Sweet... I love the looks of them...


----------



## Bootlegger (Dec 18, 2008)

Here are some pics of them mounted....

http://community.webshots.com/slideshow/573268659QqDEFP?mediaPosition=1

Theses things are UNREAL......I took it over to the lake....I was worried about them cause I like Outlaws alot.....well.....all I can say is Silverbacks for me here on out. I got a race in 2 weeks.....I will know how they do in the pit then....but they pull real hard.


----------



## Polaris425 (Dec 16, 2004)

they look badace! :rockn:


----------



## mattg (Jan 4, 2009)

Welcome to the silverback world!!!! Warning......mudholes will be easier to go through!!! LOL I sure like mine, but may get rid of them because they tear up the yard and ride to rough for the kiddos.


----------



## Bootlegger (Dec 18, 2008)

I took the out today....all I can say is there will be no more Outlaws for me.....and I love the Outlaws. The next race in is 2 weeks....if they do what everyone says I will be very pleased...I will post after the race and let you all know. Till this day I still think EDL's are the Best Race tire.


----------



## Yesterday (Jan 2, 2009)

i bet rice'n canes would do well in a pit since they're so skinny


----------



## cigaro (Dec 18, 2008)

Ther's been several people that have tried rice cains . Crush locks are all the rage now. They have to be alot lighter also.


----------



## Metal Man (Dec 17, 2008)

Looks good Bootlegger.Are them 30"s ?


----------



## Bootlegger (Dec 18, 2008)

Metal Man said:


> Looks good Bootlegger.Are them 30"s ?



No Sir....28x10x12's


----------



## phreebsd (Dec 16, 2004)

good looking tires. i wanna try 32's!


----------



## DrillersGoDeeper (Jan 3, 2009)

^ Get some!! lol You'de be done with those Outlaws if you tried the 32's!!

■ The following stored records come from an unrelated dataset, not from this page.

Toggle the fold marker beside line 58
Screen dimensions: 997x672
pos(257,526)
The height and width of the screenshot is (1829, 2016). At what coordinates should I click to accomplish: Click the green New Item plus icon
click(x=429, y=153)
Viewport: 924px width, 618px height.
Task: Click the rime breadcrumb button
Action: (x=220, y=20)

Looks real good Bootlegger!!


----------



## Bootlegger (Dec 18, 2008)

DrillersGoDeeper said:


> ^ Get some!! lol You'de be done with those Outlaws if you tried the 32's!!
> 
> Looks real good Bootlegger!!



Thanks....I am really IMpressed with these


----------



## 650Brute (Dec 18, 2008)

:rockn:


----------



## Bootlegger (Dec 18, 2008)

I got my new Zilla's mounted on stock wheels today for the trails.


----------



## phreebsd (Dec 16, 2004)

man you must be ballin!
2 new sets of tires!


----------



## Bootlegger (Dec 18, 2008)

phreebsd said:


> man you must be ballin!
> 2 new sets of tires!


Great Sponsor is all I can say....:rockn: A HUGE Thanks to Matt at Mud-Throwers.....:notworthy:


----------



## DrillersGoDeeper (Jan 3, 2009)

^^ Sounds like a great guy to do business with!


----------



## Bootlegger (Dec 18, 2008)

DrillersGoDeeper said:


> ^^ Sounds like a great guy to do business with!



He is.....Great Guy!!!


----------



## Bootlegger (Dec 18, 2008)

Here is Pics of it all cleaned up...taking it to the race on the 11th.

http://community.webshots.com/slideshow/573268659QqDEFP?mediaPosition=9


----------



## Metal Man (Dec 17, 2008)

Looking sharp Bootlegger.

Be sure and take the camera to the race with you. Get some videos if you can.


----------



## Bootlegger (Dec 18, 2008)

Metal Man said:


> Looking sharp Bootlegger.
> 
> Be sure and take the camera to the race with you. Get some videos if you can.


I will on the 11th race....I will be by myself on the one in SC on the 18th... The one on the 11th is a local race. Its the first event ever. I hope we have enough to show up. If not I am going to keep working until I make it a good place to race....The Pit is New and Nice.:rockn: The Race on the 18th is an ECMR race...its a Swamp Cross.


----------